[Dataset entries]
--- START ---

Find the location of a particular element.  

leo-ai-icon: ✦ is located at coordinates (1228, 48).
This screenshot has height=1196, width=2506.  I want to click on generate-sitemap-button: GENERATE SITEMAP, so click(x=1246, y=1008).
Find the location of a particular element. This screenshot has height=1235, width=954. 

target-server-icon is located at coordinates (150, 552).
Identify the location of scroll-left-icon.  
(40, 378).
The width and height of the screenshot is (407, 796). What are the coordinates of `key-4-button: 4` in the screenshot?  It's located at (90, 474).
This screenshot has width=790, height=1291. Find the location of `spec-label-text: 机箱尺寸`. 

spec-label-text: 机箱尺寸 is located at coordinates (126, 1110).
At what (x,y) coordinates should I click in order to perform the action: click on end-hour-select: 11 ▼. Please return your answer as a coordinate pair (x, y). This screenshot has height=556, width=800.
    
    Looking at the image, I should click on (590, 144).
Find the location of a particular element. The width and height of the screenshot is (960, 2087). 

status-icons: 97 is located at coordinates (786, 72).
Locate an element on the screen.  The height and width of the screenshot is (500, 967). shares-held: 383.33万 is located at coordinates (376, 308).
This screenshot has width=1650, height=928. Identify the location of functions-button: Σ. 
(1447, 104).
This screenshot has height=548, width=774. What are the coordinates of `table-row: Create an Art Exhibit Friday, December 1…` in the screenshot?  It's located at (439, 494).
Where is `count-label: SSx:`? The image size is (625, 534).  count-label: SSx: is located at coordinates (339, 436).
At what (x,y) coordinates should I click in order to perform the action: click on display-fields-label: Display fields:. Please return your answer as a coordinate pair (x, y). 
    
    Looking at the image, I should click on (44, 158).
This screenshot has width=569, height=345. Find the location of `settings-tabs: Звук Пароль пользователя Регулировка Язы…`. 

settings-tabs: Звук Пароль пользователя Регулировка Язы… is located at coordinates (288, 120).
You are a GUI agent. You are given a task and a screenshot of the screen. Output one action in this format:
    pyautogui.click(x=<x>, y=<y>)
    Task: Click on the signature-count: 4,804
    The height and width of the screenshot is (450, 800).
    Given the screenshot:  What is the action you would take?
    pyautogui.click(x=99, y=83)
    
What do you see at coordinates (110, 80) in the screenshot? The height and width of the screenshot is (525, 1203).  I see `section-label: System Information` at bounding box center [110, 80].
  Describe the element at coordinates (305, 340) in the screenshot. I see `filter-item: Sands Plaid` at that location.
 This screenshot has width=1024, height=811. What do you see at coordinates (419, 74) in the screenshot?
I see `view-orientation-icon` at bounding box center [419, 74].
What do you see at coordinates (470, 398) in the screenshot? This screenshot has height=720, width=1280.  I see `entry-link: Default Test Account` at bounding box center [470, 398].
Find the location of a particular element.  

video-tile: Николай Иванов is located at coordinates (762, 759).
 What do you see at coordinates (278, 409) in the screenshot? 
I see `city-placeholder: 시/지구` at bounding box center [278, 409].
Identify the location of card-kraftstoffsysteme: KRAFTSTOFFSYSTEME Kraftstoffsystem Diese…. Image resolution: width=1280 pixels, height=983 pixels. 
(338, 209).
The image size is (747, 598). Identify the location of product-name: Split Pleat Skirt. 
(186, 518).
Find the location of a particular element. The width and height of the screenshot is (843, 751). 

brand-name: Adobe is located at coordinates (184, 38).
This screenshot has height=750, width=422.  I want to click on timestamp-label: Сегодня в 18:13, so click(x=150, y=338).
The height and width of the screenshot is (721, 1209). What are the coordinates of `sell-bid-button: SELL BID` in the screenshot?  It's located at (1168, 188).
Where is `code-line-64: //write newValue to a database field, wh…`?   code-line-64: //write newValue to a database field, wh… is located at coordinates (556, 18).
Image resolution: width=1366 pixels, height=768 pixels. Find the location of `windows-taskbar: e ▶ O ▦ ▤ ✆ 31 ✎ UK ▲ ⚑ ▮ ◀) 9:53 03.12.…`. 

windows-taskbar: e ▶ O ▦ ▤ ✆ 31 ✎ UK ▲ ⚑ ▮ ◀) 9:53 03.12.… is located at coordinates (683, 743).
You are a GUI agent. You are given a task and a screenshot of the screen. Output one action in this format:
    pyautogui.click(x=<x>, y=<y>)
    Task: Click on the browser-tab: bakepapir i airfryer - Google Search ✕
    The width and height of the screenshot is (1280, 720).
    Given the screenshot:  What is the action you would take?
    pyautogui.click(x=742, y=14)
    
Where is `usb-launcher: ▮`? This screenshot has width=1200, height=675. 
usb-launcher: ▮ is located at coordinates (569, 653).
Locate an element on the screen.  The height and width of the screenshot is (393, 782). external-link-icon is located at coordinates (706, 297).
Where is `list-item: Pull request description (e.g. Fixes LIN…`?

--- END ---

What you are asked to do: Please reproduce the data verbatim, from the line containing "What do you see at coordinates (470, 398)" through the line containing "coordinates (556, 18).".

Response:
What do you see at coordinates (470, 398) in the screenshot? This screenshot has height=720, width=1280.  I see `entry-link: Default Test Account` at bounding box center [470, 398].
Find the location of a particular element.  

video-tile: Николай Иванов is located at coordinates (762, 759).
 What do you see at coordinates (278, 409) in the screenshot? 
I see `city-placeholder: 시/지구` at bounding box center [278, 409].
Identify the location of card-kraftstoffsysteme: KRAFTSTOFFSYSTEME Kraftstoffsystem Diese…. Image resolution: width=1280 pixels, height=983 pixels. 
(338, 209).
The image size is (747, 598). Identify the location of product-name: Split Pleat Skirt. 
(186, 518).
Find the location of a particular element. The width and height of the screenshot is (843, 751). 

brand-name: Adobe is located at coordinates (184, 38).
This screenshot has height=750, width=422.  I want to click on timestamp-label: Сегодня в 18:13, so click(x=150, y=338).
The height and width of the screenshot is (721, 1209). What are the coordinates of `sell-bid-button: SELL BID` in the screenshot?  It's located at (1168, 188).
Where is `code-line-64: //write newValue to a database field, wh…`?   code-line-64: //write newValue to a database field, wh… is located at coordinates (556, 18).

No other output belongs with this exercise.